──────── THE DATA ────────
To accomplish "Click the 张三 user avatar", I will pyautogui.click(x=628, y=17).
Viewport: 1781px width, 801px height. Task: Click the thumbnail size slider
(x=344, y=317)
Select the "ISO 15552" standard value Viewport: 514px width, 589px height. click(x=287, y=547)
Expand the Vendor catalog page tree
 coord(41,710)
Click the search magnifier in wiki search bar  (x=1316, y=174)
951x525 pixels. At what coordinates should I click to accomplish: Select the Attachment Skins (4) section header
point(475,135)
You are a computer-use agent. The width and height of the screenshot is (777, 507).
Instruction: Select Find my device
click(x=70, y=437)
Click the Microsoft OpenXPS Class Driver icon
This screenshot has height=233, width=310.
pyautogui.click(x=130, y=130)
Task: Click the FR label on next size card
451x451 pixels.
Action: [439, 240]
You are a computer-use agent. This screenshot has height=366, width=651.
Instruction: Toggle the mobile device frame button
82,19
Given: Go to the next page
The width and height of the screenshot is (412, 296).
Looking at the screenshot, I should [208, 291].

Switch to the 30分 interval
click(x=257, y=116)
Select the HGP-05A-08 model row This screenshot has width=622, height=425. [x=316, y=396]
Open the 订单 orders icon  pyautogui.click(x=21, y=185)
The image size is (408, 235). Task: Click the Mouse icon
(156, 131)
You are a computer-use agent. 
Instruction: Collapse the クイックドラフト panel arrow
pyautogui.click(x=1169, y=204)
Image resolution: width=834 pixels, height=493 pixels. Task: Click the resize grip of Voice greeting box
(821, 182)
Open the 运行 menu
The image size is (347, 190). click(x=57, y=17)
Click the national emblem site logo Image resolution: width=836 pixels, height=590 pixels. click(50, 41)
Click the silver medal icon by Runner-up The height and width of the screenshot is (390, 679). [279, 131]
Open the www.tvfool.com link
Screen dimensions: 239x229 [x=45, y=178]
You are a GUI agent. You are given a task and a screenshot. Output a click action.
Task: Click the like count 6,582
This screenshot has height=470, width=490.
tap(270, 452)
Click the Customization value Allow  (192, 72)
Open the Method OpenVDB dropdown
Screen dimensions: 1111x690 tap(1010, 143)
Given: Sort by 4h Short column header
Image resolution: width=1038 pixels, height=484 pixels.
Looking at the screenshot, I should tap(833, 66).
────────
TASK TO CARRY OUT> Rewrite all of the lines above, changing each occurrence of "Instruction" to "Directive" and leaving every other part of the text unchanged.

TASK OUTPUT>
To accomplish "Click the 张三 user avatar", I will pyautogui.click(x=628, y=17).
Viewport: 1781px width, 801px height. Task: Click the thumbnail size slider
(x=344, y=317)
Select the "ISO 15552" standard value Viewport: 514px width, 589px height. click(x=287, y=547)
Expand the Vendor catalog page tree
 coord(41,710)
Click the search magnifier in wiki search bar  (x=1316, y=174)
951x525 pixels. At what coordinates should I click to accomplish: Select the Attachment Skins (4) section header
point(475,135)
You are a computer-use agent. The width and height of the screenshot is (777, 507).
Directive: Select Find my device
click(x=70, y=437)
Click the Microsoft OpenXPS Class Driver icon
This screenshot has height=233, width=310.
pyautogui.click(x=130, y=130)
Task: Click the FR label on next size card
451x451 pixels.
Action: [439, 240]
You are a computer-use agent. This screenshot has height=366, width=651.
Directive: Toggle the mobile device frame button
82,19
Given: Go to the next page
The width and height of the screenshot is (412, 296).
Looking at the screenshot, I should [208, 291].

Switch to the 30分 interval
click(x=257, y=116)
Select the HGP-05A-08 model row This screenshot has width=622, height=425. [x=316, y=396]
Open the 订单 orders icon  pyautogui.click(x=21, y=185)
The image size is (408, 235). Task: Click the Mouse icon
(156, 131)
You are a computer-use agent. 
Directive: Collapse the クイックドラフト panel arrow
pyautogui.click(x=1169, y=204)
Image resolution: width=834 pixels, height=493 pixels. Task: Click the resize grip of Voice greeting box
(821, 182)
Open the 运行 menu
The image size is (347, 190). click(x=57, y=17)
Click the national emblem site logo Image resolution: width=836 pixels, height=590 pixels. click(50, 41)
Click the silver medal icon by Runner-up The height and width of the screenshot is (390, 679). [279, 131]
Open the www.tvfool.com link
Screen dimensions: 239x229 [x=45, y=178]
You are a GUI agent. You are given a task and a screenshot. Output a click action.
Task: Click the like count 6,582
This screenshot has height=470, width=490.
tap(270, 452)
Click the Customization value Allow  (192, 72)
Open the Method OpenVDB dropdown
Screen dimensions: 1111x690 tap(1010, 143)
Given: Sort by 4h Short column header
Image resolution: width=1038 pixels, height=484 pixels.
Looking at the screenshot, I should tap(833, 66).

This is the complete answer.